The company frames all of this with the language of "Automated Customer Experience" (ACX), and more recently an "Agentic Customer Experience" operating model that it describes as combining technology, methodology, and services to build and maintain high-performing agents. Ada has also historically offered a more traditional scripted, rule-based chatbot alongside the generative AI agent.
Ada moved to outcome- or resolution-based pricing in 2023, charging customers for conversations the AI agent resolves rather than for every interaction or per seat. Conversations that fall back to a human are generally not billed as resolutions. The company has positioned itself toward higher-volume operations; third-party comparisons describe Ada as a fit for organizations with very large annual conversation volumes and as carrying a longer, professional-services-assisted implementation than some lighter-weight competitors. Ada does not publish standard list pricing.
Ada reports its scale primarily through volume of automated interactions and number of customers, and through customer case studies.
These adoption and revenue figures come largely from Ada's own statements and third-party databases and should be read as company-reported.
Ada competes in a crowded market for AI customer service.

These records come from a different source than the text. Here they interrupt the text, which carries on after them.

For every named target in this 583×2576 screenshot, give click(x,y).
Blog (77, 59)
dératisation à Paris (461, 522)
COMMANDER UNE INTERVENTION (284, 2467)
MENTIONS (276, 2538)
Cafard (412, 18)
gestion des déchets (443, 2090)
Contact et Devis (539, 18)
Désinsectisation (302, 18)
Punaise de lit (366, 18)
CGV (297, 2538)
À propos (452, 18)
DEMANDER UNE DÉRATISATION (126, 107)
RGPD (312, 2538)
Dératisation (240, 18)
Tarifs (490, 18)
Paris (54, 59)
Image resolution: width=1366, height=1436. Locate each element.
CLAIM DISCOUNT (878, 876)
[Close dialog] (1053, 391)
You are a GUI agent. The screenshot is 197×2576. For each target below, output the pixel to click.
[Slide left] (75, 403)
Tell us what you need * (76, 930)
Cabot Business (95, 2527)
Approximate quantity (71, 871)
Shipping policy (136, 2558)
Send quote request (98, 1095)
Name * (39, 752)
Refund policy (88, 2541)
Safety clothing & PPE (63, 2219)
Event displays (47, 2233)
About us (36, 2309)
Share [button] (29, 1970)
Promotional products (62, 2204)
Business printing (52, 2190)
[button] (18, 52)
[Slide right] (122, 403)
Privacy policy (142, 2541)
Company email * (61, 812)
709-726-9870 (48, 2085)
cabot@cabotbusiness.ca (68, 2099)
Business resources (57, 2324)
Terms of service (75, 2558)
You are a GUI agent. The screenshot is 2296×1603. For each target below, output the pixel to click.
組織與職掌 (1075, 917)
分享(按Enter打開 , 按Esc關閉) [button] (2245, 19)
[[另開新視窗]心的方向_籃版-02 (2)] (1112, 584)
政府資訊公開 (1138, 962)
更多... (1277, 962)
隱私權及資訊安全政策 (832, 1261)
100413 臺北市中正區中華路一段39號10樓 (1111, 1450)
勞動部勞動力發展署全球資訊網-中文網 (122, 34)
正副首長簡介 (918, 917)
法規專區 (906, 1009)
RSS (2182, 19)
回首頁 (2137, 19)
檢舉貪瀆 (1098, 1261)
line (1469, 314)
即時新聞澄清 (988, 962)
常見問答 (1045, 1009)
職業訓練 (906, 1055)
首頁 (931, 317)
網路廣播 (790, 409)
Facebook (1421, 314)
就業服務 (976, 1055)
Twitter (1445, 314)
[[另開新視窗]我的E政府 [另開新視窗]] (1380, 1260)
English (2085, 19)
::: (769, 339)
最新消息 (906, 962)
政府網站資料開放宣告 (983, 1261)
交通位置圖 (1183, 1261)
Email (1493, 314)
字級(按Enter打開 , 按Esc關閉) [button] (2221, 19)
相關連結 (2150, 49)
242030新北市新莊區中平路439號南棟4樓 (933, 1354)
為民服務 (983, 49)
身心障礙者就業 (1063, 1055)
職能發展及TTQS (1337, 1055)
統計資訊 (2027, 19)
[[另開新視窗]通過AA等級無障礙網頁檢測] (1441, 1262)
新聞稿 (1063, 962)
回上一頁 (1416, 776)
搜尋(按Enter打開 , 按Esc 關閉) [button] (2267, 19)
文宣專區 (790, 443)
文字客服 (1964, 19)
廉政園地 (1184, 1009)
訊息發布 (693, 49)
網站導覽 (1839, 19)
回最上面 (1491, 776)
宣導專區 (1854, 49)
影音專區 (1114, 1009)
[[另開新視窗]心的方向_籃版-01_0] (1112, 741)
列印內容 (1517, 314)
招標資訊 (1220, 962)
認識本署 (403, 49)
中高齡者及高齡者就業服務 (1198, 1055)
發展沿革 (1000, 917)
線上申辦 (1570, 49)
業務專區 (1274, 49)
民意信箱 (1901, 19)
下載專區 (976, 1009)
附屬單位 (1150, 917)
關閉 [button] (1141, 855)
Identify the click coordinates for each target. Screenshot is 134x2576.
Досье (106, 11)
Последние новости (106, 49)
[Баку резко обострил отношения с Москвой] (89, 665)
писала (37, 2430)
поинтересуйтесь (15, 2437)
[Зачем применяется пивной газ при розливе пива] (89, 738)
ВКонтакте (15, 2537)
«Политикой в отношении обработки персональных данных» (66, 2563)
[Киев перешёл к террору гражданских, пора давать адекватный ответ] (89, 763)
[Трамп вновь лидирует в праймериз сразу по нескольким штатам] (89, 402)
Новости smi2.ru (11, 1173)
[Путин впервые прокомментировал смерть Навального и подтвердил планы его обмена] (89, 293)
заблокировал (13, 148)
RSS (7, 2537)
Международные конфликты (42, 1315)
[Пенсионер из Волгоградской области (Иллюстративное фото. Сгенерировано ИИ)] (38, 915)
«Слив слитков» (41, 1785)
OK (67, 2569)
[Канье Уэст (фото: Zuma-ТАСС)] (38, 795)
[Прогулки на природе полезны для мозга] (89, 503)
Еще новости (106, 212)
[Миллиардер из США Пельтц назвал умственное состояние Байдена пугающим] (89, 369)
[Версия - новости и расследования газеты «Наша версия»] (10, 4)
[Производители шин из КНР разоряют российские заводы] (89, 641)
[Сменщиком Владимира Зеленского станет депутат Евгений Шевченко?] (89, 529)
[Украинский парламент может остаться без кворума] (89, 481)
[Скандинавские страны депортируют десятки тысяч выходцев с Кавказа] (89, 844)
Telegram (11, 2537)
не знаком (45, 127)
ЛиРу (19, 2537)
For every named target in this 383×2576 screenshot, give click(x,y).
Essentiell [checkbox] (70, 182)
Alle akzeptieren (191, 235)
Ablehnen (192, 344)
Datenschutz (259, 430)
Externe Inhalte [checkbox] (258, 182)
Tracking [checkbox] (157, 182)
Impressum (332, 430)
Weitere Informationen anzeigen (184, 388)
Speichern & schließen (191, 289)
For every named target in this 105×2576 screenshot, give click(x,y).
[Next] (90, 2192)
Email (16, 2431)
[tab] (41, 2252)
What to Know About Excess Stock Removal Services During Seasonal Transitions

Its closest comparisons include Intercom's Fin AI Agent, and a wave of newer agent-focused startups such as Decagon, Sierra (co-founded by former Salesforce co-CEO Bret Taylor), and Forethought, as well as incumbents and platforms like Zendesk, Salesforce (Einstein and later Agentforce), and IBM watsonx Assistant.
Independent comparisons tend to position Ada as an enterprise-grade, platform-agnostic agent that sits on top of an existing help desk, with deeper automation and resolution-based pricing, versus Intercom's Fin, which is native to Intercom's own suite, priced per resolved outcome, and generally faster and lighter to deploy. Ada often emphasizes its early move into conversational AI and generative AI (it was building automated support from 2016 and integrated large language models in early 2023, ahead of some incumbents that launched AI agents only after GPT-4) and its focus on a single, channel-spanning reasoning layer. As with all of these products, the underlying value proposition rests on reliably resolving customer issues, and analyses note the persistent risks of LLM hallucination and the commoditization pressure from general-purpose AI assistants.